### [Aim of the task]
Copy all of the data below word for word, line by line.

### [Data to use]
::::::::
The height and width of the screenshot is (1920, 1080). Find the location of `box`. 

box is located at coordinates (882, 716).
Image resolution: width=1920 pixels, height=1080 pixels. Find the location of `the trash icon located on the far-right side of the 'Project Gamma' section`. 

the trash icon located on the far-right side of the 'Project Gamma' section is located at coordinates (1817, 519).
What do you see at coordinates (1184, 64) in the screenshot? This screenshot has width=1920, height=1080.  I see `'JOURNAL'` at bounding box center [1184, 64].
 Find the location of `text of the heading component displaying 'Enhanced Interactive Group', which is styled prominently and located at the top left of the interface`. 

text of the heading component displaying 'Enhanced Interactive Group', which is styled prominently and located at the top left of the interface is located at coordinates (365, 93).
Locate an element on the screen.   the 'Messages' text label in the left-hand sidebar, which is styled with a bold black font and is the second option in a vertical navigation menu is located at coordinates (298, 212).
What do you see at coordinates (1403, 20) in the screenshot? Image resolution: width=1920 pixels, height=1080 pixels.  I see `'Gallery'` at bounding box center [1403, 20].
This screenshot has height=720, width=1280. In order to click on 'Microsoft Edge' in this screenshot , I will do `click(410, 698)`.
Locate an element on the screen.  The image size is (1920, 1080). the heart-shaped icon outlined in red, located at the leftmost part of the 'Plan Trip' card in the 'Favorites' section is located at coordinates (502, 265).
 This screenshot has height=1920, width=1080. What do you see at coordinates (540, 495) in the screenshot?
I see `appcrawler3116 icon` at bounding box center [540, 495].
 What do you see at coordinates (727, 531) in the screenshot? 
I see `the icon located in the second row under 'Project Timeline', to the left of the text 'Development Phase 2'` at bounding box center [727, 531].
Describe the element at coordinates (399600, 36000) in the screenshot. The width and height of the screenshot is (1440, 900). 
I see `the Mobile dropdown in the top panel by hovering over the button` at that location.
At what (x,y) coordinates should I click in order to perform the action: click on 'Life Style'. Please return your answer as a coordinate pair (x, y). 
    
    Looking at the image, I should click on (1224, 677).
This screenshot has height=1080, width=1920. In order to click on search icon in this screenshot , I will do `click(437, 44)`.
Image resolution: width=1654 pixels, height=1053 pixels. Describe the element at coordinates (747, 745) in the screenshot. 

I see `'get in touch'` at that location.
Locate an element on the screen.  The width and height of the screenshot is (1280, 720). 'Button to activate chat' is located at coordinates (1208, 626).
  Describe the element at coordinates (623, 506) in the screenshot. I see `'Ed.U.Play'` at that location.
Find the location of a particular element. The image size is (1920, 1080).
::::::::
### [Output of the exercise]
The height and width of the screenshot is (1920, 1080). Find the location of `box`. 

box is located at coordinates (882, 716).
Image resolution: width=1920 pixels, height=1080 pixels. Find the location of `the trash icon located on the far-right side of the 'Project Gamma' section`. 

the trash icon located on the far-right side of the 'Project Gamma' section is located at coordinates (1817, 519).
What do you see at coordinates (1184, 64) in the screenshot? This screenshot has width=1920, height=1080.  I see `'JOURNAL'` at bounding box center [1184, 64].
 Find the location of `text of the heading component displaying 'Enhanced Interactive Group', which is styled prominently and located at the top left of the interface`. 

text of the heading component displaying 'Enhanced Interactive Group', which is styled prominently and located at the top left of the interface is located at coordinates (365, 93).
Locate an element on the screen.   the 'Messages' text label in the left-hand sidebar, which is styled with a bold black font and is the second option in a vertical navigation menu is located at coordinates (298, 212).
What do you see at coordinates (1403, 20) in the screenshot? Image resolution: width=1920 pixels, height=1080 pixels.  I see `'Gallery'` at bounding box center [1403, 20].
This screenshot has height=720, width=1280. In order to click on 'Microsoft Edge' in this screenshot , I will do `click(410, 698)`.
Locate an element on the screen.  The image size is (1920, 1080). the heart-shaped icon outlined in red, located at the leftmost part of the 'Plan Trip' card in the 'Favorites' section is located at coordinates (502, 265).
 This screenshot has height=1920, width=1080. What do you see at coordinates (540, 495) in the screenshot?
I see `appcrawler3116 icon` at bounding box center [540, 495].
 What do you see at coordinates (727, 531) in the screenshot? 
I see `the icon located in the second row under 'Project Timeline', to the left of the text 'Development Phase 2'` at bounding box center [727, 531].
Describe the element at coordinates (399600, 36000) in the screenshot. The width and height of the screenshot is (1440, 900). 
I see `the Mobile dropdown in the top panel by hovering over the button` at that location.
At what (x,y) coordinates should I click in order to perform the action: click on 'Life Style'. Please return your answer as a coordinate pair (x, y). 
    
    Looking at the image, I should click on (1224, 677).
This screenshot has height=1080, width=1920. In order to click on search icon in this screenshot , I will do `click(437, 44)`.
Image resolution: width=1654 pixels, height=1053 pixels. Describe the element at coordinates (747, 745) in the screenshot. 

I see `'get in touch'` at that location.
Locate an element on the screen.  The width and height of the screenshot is (1280, 720). 'Button to activate chat' is located at coordinates (1208, 626).
  Describe the element at coordinates (623, 506) in the screenshot. I see `'Ed.U.Play'` at that location.
Find the location of a particular element. The image size is (1920, 1080).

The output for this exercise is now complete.